08 novembro 2006

O argumento de Louçã

É intrigante que Louçã tenha dito que os bloquistas rejeitam discutir «conceitos abstractos de qualquer tipo» porque o que querem é saber se os portugueses «aceitam ou não que continuem a existir julgamentos». O que querem, diz Louçã, é que «as pessoas se confrontem com a sua consciência, sabendo que, qualquer que seja a sua opinião, não podem ser cúmplices da condenação das mulheres». (Público, 6, Nov.) Ora, a rejeição da discussão de «conceitos abstractos de qualquer tipo» só pode ser entendida em um dos sentidos seguintes:
1. Loução tem pavor dos «conceitos abstractos» e para pensar dispensa-os, o que é uma contradição nos termos, pois, pensar sem conceitos abstractos é capaz de ser um bocado difícil, ou mesmo de todo impossível. Pensar é abstrair, dizia Borges.
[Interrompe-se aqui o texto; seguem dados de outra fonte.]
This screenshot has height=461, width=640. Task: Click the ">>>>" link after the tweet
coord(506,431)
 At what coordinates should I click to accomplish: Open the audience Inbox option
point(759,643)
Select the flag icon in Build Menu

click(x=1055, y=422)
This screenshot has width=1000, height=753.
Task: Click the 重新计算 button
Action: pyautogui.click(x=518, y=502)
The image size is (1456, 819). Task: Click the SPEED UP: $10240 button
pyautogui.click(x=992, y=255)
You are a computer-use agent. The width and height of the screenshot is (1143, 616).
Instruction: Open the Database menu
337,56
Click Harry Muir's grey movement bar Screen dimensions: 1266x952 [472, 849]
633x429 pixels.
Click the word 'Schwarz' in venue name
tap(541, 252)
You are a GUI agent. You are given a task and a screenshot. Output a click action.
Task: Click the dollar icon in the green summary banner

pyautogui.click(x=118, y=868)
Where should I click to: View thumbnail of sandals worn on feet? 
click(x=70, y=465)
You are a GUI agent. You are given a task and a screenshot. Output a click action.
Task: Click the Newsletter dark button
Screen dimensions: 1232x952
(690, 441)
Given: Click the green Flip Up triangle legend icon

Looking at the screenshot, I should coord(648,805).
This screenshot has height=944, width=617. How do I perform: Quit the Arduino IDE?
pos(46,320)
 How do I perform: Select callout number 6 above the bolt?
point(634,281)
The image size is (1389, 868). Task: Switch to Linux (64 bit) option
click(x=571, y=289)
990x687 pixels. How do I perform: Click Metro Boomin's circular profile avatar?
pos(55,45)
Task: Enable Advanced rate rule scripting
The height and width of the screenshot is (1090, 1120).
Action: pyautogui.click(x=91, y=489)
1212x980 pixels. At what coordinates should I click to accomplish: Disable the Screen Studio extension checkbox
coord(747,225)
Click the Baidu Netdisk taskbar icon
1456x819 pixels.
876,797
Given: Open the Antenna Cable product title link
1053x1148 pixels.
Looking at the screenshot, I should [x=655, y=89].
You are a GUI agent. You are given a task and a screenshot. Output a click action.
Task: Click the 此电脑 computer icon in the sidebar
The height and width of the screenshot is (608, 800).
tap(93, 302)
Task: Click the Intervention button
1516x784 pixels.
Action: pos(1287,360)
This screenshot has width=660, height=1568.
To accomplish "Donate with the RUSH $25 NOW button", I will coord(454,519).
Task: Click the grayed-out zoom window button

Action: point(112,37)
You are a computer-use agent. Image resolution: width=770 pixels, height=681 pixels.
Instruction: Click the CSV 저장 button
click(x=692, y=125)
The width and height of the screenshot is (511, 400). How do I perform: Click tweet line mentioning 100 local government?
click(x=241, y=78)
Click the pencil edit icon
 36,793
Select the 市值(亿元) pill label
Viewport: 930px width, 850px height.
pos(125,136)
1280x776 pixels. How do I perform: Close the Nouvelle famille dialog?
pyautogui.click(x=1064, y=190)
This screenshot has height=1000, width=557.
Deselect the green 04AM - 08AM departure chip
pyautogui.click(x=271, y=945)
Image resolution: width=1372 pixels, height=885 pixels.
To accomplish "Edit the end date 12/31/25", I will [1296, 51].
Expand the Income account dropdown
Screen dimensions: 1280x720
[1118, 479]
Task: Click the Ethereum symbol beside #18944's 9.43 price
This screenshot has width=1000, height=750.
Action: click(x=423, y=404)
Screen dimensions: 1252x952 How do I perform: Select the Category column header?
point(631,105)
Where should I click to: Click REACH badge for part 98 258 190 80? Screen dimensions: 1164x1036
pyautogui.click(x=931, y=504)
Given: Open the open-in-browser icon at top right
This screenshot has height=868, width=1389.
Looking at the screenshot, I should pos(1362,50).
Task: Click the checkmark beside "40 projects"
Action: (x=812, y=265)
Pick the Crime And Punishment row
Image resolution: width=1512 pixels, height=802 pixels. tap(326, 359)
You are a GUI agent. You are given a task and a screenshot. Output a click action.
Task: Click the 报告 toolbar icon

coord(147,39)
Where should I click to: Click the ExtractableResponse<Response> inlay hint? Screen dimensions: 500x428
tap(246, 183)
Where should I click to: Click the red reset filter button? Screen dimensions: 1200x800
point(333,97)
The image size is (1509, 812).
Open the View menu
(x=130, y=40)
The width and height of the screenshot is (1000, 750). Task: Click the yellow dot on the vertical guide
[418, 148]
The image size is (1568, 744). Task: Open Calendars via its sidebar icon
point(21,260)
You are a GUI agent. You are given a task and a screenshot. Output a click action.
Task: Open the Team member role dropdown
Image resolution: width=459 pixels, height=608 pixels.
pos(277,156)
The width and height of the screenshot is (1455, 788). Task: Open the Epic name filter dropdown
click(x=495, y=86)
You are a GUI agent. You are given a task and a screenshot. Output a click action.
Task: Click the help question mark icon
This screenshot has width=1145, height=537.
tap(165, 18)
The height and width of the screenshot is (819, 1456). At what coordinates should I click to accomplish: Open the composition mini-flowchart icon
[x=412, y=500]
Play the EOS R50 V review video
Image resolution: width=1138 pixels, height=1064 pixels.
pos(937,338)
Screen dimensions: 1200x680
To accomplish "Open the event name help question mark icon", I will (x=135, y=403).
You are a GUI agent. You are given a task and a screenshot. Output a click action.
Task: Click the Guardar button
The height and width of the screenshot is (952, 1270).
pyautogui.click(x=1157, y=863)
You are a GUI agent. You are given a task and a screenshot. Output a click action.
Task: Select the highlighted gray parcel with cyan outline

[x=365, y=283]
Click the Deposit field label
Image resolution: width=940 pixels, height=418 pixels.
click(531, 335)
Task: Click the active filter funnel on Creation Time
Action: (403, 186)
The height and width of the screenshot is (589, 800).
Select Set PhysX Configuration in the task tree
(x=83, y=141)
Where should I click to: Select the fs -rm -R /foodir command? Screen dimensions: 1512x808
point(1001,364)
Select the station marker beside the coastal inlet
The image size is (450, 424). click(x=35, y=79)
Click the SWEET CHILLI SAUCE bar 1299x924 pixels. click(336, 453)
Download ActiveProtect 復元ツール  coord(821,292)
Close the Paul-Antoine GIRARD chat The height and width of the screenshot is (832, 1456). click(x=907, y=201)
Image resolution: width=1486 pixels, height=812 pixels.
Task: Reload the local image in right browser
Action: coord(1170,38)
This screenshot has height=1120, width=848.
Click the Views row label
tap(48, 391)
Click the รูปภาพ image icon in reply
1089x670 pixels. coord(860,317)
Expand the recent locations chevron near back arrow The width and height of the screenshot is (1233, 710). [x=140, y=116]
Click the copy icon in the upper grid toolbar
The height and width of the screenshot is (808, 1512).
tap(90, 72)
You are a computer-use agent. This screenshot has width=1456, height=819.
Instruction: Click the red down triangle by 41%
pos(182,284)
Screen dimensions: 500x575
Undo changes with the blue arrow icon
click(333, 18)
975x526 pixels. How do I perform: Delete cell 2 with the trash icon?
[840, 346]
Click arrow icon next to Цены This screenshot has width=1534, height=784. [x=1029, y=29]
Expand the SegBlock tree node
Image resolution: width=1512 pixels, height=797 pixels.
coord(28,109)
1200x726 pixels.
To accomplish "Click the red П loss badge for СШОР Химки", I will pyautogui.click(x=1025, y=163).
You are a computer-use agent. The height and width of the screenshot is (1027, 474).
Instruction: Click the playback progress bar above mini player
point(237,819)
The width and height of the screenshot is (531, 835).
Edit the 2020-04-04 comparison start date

2. Mas porquê esse pavor? Lembrar-se-á Louçã do debate com Portas, na parte final, em que atirou que Portas não podia falar sobre o assunto (o aborto) porque não era pai, enquanto ele, Louçã, podia fazê-lo porque tinha uma filha? E que, no dia seguinte, os jornalistas tinham descoberto que o seu argumento final não passava de um argumento pessoal e de autoridade, e que tanto insistiram que Louçã viu-se forçado a reconhecer o seu erro, justificando-se pela falta de experiência neste tipo de debates?
3. Talvez que o que Louçã queira seja evitar, na discussão da campanha para o «sim» ao aborto, que o debate seja excessivamente técnico, enredado na retórica dos argumentos infindáveis, sejam a favor do «sim» ou a «favor» do não, em que cada argumento é mais forte porque «demonstrou» a fraqueza do argumento do adversário, ainda que nunca seja possível chegar a uma conclusão absolutamente verdadeira. Ainda assim, ainda que Louça possa pretender que não se discutam as teorias, as teses, os princípios que sustentam os diferentes argumentos a favor ou contra o aborto, isso não pode significar que a melhor via, sobretudo no que respeito ao esclarecimento, não seja aquela que passa pelo esforço de racionalização do problema e da sua compreensão teórica. Pode é não ser o caminho mais eficaz para o objectivo pretendido, mas isso é outro problema, o problema da eficácia de qualquer campanha. Depois, cada um usa os meios que julga dever usar…
4. É óbvio que Louça quer uma campanha condicionada ao seu argumento: As mulheres presas por abortarem provocam problemas de consciência. Ninguém quer ter problemas de consciência. Logo, descriminalize-se o aborto.
É um argumento. Mas não deixa de ser um argumento muito, muito fraquinho, sobretudo para orientar a racionalidade numa campanha pró IVG. A não ser que o propósito seja esse, o de não alimentar muitas «confusões» à volta do assunto e ir directamente ao que interessa, sem «conceitos abstractos».